2 opiniones en “Morir por la causa”

  1. Hace ya bastante tiempo usted previó el fin del movimiento nacional y popular. Recién con la aparición del fiscal Nisman en TN tuve la certeza de que el establishment (una verdadera estructura sólida e institucionalizada, que supera en influencia al poder de la republiqueta) decidió definitivamente echar a Cristina, pues se ha sentido amenazado: un periodo de cuatro años kirchneristas más dejaría a Argentina en un estado comatoso, similar al venezolano, en el que el Estado, que lo ha estatizado todo, ya no halla qué parasitar y, por ende, se paraliza e implosiona. Pero las nefastas consecuencias económicas eran apenas un instrumento para sus deseos: el matrimonio Kirchner soñaba con reemplazar al establishment con su propio proyecto. Esto era imposible, y Néstor lo entendió recién al momento de su muerte.

    A medida que la crisis (no sólo económica, sino del orden social entero) se acrecentaba, el análisis se hacía cada vez más difícil. Con la muerte del fiscal Nisman, la opinión pública se ha encontrado con un límite: las jugadas del espionaje, relacionado directamente con los más oscuros secretos de la clase política. Es imposible para mí, y supongo que para la vasta mayoría también, predecir los pasos que desencadena este acontecimiento. Sin embargo, el hecho de que las cosas hayan llegado a este nivel, y los poderosos (de todos los colores) hayan quedado expuestos, demuestra la profundidad de la crisis en la que el kirchnerismo finalmente se ha hundido sin remedio.

    No sólo a nivel interno: en el exterior, el mundo observa con asco y preocupación cómo la putrefacción de nuestra forma de gobernarnos está supurando.
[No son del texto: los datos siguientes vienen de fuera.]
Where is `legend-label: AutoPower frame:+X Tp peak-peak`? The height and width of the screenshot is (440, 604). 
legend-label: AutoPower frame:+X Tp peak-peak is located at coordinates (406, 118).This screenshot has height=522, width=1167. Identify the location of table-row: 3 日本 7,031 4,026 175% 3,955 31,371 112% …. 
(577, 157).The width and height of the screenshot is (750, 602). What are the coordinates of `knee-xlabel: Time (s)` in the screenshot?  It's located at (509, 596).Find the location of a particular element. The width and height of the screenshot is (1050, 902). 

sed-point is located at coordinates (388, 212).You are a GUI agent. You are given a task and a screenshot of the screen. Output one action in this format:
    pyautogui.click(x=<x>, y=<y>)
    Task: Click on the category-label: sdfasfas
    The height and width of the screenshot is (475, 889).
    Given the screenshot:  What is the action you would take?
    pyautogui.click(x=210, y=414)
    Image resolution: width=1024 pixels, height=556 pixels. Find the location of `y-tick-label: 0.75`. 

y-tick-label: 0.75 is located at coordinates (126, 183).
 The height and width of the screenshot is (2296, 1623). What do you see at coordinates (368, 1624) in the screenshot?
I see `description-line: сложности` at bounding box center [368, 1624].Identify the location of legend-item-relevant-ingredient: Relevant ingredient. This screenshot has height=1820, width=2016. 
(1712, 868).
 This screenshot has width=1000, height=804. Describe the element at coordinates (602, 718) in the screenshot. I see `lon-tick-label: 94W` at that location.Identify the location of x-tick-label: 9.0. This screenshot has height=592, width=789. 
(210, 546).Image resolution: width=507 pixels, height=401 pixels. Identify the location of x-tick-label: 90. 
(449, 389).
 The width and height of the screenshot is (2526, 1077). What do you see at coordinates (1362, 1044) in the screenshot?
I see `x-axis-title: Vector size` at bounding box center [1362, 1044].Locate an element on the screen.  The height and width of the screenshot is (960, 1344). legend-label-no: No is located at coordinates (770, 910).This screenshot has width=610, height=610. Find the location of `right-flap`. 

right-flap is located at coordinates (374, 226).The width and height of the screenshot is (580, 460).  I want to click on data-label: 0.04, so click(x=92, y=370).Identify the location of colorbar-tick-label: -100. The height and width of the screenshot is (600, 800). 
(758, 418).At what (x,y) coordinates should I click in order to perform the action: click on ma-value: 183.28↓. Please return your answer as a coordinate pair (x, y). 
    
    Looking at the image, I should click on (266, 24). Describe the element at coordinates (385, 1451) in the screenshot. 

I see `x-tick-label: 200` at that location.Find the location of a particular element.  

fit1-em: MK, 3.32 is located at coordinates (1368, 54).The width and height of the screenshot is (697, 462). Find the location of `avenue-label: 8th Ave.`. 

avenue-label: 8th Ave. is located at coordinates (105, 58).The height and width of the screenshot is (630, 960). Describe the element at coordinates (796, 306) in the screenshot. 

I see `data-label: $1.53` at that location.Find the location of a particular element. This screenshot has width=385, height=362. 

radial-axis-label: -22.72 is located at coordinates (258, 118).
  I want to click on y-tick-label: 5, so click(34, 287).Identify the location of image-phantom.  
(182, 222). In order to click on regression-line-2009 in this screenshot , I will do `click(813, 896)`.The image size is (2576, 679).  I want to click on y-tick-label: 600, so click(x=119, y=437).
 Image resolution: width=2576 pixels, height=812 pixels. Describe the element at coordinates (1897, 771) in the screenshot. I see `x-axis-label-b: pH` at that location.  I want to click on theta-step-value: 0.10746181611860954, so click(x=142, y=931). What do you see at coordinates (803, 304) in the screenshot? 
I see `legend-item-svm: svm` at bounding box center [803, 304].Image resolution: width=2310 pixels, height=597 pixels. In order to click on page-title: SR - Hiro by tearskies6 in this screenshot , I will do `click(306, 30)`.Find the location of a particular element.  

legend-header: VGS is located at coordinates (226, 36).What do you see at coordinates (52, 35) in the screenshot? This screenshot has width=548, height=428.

Ahora resta ver cómo reaccionará, no el poder, sino la sociedad en su conjunto: ¿seguirá jugando un rol pasivo? ¿Dejará que el aprendizaje de la mafia la reprima, no con policías, sino con programas de televisión que la entretenga? Mucha gente lucha por la dignidad, pero por lo que observo, son esfuerzos aislados. Puede que me equivoque. Espero estar equivocado, es una de nuestras últimas oportunidades como Nación.

    1. Esa reacción de la sociedad que usted menciona es imprescindible si la Argentina va a detener alguna vez su caída. Más de una vez, como usted ahora, pensé que la Argentina había tocado fondo: lo pensé tras la violencia de los 70, lo pensé tras la derrota de Malvinas, lo pensé tras el suicidio de Favaloro, lo pensé tras el estallido del 2001. En cada una de esas oportunidades me dije: “Bueno, esta vez aprendimos”. Y no aprendimos. Cristina Kirchner fue electa y fue reelecta por una mayoría tan grande que le aseguró un Congreso-escribanía, una mayoría de pusilánimes que, como escribí aquí varias veces, excedió largamente el número de beneficiarios de planes sociales. En su novela El farmer, el escritor Andrés Rivera le hace decir a Rosas: “Demoré una vida en reconocer la más simple y pura de las verdades patrióticas: quien gobierna podrá contar, siempre, con la cobardía incondicional de los argentinos”. Creo que ahí está el problema. Gracias por su comentario.